DATA FOR THIS EXERCISE ::
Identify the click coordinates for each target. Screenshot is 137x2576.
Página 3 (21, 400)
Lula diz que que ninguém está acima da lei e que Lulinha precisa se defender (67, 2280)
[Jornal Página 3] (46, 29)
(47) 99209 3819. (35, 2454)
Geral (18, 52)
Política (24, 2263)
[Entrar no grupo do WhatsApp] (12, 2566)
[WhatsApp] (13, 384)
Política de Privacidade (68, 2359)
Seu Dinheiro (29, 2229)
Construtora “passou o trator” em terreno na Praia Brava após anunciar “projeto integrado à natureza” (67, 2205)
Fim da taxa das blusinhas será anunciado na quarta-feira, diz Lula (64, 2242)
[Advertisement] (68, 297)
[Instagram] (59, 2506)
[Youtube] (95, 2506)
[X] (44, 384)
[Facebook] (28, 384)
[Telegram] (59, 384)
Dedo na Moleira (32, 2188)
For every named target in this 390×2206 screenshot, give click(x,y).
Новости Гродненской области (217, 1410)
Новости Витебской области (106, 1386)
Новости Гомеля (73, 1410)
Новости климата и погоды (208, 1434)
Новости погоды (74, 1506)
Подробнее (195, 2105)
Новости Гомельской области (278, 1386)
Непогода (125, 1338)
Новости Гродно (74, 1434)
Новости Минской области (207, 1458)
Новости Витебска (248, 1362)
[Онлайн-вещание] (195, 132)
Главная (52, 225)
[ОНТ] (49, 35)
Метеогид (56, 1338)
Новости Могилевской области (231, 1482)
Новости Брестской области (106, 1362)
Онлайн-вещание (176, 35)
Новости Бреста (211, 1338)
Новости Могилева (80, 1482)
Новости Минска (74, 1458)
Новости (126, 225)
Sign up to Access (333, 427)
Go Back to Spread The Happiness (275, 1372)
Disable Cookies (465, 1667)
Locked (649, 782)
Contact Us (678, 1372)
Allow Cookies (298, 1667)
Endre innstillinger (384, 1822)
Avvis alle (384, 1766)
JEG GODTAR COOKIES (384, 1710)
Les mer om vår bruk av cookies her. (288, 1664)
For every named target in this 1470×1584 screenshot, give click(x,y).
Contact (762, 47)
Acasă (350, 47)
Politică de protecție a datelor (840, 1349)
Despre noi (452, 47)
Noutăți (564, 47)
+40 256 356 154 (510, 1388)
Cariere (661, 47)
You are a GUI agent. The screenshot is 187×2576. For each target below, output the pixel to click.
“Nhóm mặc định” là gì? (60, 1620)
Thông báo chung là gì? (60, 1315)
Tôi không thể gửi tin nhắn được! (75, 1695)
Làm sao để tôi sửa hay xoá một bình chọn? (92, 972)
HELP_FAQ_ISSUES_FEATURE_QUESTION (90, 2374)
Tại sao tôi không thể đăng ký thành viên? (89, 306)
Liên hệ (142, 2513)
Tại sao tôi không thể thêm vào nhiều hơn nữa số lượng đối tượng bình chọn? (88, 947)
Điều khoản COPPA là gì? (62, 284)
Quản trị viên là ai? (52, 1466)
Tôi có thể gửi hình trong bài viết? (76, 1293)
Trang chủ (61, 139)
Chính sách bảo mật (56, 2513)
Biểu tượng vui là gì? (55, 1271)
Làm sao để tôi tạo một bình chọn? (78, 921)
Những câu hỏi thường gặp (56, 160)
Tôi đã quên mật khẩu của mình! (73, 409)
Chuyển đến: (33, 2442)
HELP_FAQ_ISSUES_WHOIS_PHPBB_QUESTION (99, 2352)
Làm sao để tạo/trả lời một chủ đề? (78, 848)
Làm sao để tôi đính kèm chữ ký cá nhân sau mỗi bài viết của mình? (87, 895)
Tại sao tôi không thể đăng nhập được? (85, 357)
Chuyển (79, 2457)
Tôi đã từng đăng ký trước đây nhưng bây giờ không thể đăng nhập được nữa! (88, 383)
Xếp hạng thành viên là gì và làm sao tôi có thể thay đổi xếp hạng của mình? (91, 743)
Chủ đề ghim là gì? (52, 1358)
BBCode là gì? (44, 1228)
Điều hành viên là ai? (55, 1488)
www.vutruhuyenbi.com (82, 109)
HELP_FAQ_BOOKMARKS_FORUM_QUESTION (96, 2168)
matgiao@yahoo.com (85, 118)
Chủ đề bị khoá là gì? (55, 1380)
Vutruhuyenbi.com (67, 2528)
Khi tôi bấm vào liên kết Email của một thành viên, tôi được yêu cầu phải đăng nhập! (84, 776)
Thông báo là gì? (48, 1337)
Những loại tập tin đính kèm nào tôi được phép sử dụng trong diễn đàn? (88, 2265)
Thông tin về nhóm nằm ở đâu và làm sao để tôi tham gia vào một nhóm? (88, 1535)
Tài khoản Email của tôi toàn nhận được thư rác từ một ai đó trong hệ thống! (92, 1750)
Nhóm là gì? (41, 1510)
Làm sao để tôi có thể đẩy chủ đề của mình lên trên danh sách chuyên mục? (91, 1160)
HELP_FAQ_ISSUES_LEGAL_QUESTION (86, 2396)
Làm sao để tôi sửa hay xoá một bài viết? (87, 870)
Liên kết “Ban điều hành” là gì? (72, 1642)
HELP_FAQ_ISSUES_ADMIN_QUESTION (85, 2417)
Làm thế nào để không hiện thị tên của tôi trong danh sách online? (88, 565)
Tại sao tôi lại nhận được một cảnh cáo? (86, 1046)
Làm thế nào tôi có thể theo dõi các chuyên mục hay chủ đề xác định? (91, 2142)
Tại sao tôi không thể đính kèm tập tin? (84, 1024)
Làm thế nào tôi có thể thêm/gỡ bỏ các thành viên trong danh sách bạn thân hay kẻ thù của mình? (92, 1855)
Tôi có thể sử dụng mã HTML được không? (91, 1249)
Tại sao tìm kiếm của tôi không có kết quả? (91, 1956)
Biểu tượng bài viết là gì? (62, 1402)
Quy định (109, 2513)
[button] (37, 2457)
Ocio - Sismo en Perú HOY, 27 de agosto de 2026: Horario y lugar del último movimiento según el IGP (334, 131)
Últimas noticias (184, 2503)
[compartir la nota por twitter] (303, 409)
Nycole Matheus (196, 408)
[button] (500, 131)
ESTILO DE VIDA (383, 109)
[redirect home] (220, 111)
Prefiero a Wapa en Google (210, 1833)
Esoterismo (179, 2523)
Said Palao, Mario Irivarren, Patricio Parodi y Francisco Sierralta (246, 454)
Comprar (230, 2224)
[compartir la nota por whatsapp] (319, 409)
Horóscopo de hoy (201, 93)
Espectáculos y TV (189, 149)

TASK ITEM ::
The exact wording of every entry above should be written out again.

EXERCISE RESPONSE ::
Identify the click coordinates for each target. Screenshot is 137x2576.
Página 3 (21, 400)
Lula diz que que ninguém está acima da lei e que Lulinha precisa se defender (67, 2280)
[Jornal Página 3] (46, 29)
(47) 99209 3819. (35, 2454)
Geral (18, 52)
Política (24, 2263)
[Entrar no grupo do WhatsApp] (12, 2566)
[WhatsApp] (13, 384)
Política de Privacidade (68, 2359)
Seu Dinheiro (29, 2229)
Construtora “passou o trator” em terreno na Praia Brava após anunciar “projeto integrado à natureza” (67, 2205)
Fim da taxa das blusinhas será anunciado na quarta-feira, diz Lula (64, 2242)
[Advertisement] (68, 297)
[Instagram] (59, 2506)
[Youtube] (95, 2506)
[X] (44, 384)
[Facebook] (28, 384)
[Telegram] (59, 384)
Dedo na Moleira (32, 2188)
For every named target in this 390×2206 screenshot, give click(x,y).
Новости Гродненской области (217, 1410)
Новости Витебской области (106, 1386)
Новости Гомеля (73, 1410)
Новости климата и погоды (208, 1434)
Новости погоды (74, 1506)
Подробнее (195, 2105)
Новости Гомельской области (278, 1386)
Непогода (125, 1338)
Новости Гродно (74, 1434)
Новости Минской области (207, 1458)
Новости Витебска (248, 1362)
[Онлайн-вещание] (195, 132)
Главная (52, 225)
[ОНТ] (49, 35)
Метеогид (56, 1338)
Новости Могилевской области (231, 1482)
Новости Брестской области (106, 1362)
Онлайн-вещание (176, 35)
Новости Бреста (211, 1338)
Новости Могилева (80, 1482)
Новости Минска (74, 1458)
Новости (126, 225)
Sign up to Access (333, 427)
Go Back to Spread The Happiness (275, 1372)
Disable Cookies (465, 1667)
Locked (649, 782)
Contact Us (678, 1372)
Allow Cookies (298, 1667)
Endre innstillinger (384, 1822)
Avvis alle (384, 1766)
JEG GODTAR COOKIES (384, 1710)
Les mer om vår bruk av cookies her. (288, 1664)
For every named target in this 1470×1584 screenshot, give click(x,y).
Contact (762, 47)
Acasă (350, 47)
Politică de protecție a datelor (840, 1349)
Despre noi (452, 47)
Noutăți (564, 47)
+40 256 356 154 (510, 1388)
Cariere (661, 47)
You are a GUI agent. The screenshot is 187×2576. For each target below, output the pixel to click.
“Nhóm mặc định” là gì? (60, 1620)
Thông báo chung là gì? (60, 1315)
Tôi không thể gửi tin nhắn được! (75, 1695)
Làm sao để tôi sửa hay xoá một bình chọn? (92, 972)
HELP_FAQ_ISSUES_FEATURE_QUESTION (90, 2374)
Tại sao tôi không thể đăng ký thành viên? (89, 306)
Liên hệ (142, 2513)
Tại sao tôi không thể thêm vào nhiều hơn nữa số lượng đối tượng bình chọn? (88, 947)
Điều khoản COPPA là gì? (62, 284)
Quản trị viên là ai? (52, 1466)
Tôi có thể gửi hình trong bài viết? (76, 1293)
Trang chủ (61, 139)
Chính sách bảo mật (56, 2513)
Biểu tượng vui là gì? (55, 1271)
Làm sao để tôi tạo một bình chọn? (78, 921)
Những câu hỏi thường gặp (56, 160)
Tôi đã quên mật khẩu của mình! (73, 409)
Chuyển đến: (33, 2442)
HELP_FAQ_ISSUES_WHOIS_PHPBB_QUESTION (99, 2352)
Làm sao để tạo/trả lời một chủ đề? (78, 848)
Làm sao để tôi đính kèm chữ ký cá nhân sau mỗi bài viết của mình? (87, 895)
Tại sao tôi không thể đăng nhập được? (85, 357)
Chuyển (79, 2457)
Tôi đã từng đăng ký trước đây nhưng bây giờ không thể đăng nhập được nữa! (88, 383)
Xếp hạng thành viên là gì và làm sao tôi có thể thay đổi xếp hạng của mình? (91, 743)
Chủ đề ghim là gì? (52, 1358)
BBCode là gì? (44, 1228)
Điều hành viên là ai? (55, 1488)
www.vutruhuyenbi.com (82, 109)
HELP_FAQ_BOOKMARKS_FORUM_QUESTION (96, 2168)
matgiao@yahoo.com (85, 118)
Chủ đề bị khoá là gì? (55, 1380)
Vutruhuyenbi.com (67, 2528)
Khi tôi bấm vào liên kết Email của một thành viên, tôi được yêu cầu phải đăng nhập! (84, 776)
Thông báo là gì? (48, 1337)
Những loại tập tin đính kèm nào tôi được phép sử dụng trong diễn đàn? (88, 2265)
Thông tin về nhóm nằm ở đâu và làm sao để tôi tham gia vào một nhóm? (88, 1535)
Tài khoản Email của tôi toàn nhận được thư rác từ một ai đó trong hệ thống! (92, 1750)
Nhóm là gì? (41, 1510)
Làm sao để tôi có thể đẩy chủ đề của mình lên trên danh sách chuyên mục? (91, 1160)
HELP_FAQ_ISSUES_LEGAL_QUESTION (86, 2396)
Làm sao để tôi sửa hay xoá một bài viết? (87, 870)
Liên kết “Ban điều hành” là gì? (72, 1642)
HELP_FAQ_ISSUES_ADMIN_QUESTION (85, 2417)
Làm thế nào để không hiện thị tên của tôi trong danh sách online? (88, 565)
Tại sao tôi lại nhận được một cảnh cáo? (86, 1046)
Làm thế nào tôi có thể theo dõi các chuyên mục hay chủ đề xác định? (91, 2142)
Tại sao tôi không thể đính kèm tập tin? (84, 1024)
Làm thế nào tôi có thể thêm/gỡ bỏ các thành viên trong danh sách bạn thân hay kẻ thù của mình? (92, 1855)
Tôi có thể sử dụng mã HTML được không? (91, 1249)
Tại sao tìm kiếm của tôi không có kết quả? (91, 1956)
Biểu tượng bài viết là gì? (62, 1402)
Quy định (109, 2513)
[button] (37, 2457)
Ocio - Sismo en Perú HOY, 27 de agosto de 2026: Horario y lugar del último movimiento según el IGP (334, 131)
Últimas noticias (184, 2503)
[compartir la nota por twitter] (303, 409)
Nycole Matheus (196, 408)
[button] (500, 131)
ESTILO DE VIDA (383, 109)
[redirect home] (220, 111)
Prefiero a Wapa en Google (210, 1833)
Esoterismo (179, 2523)
Said Palao, Mario Irivarren, Patricio Parodi y Francisco Sierralta (246, 454)
Comprar (230, 2224)
[compartir la nota por whatsapp] (319, 409)
Horóscopo de hoy (201, 93)
Espectáculos y TV (189, 149)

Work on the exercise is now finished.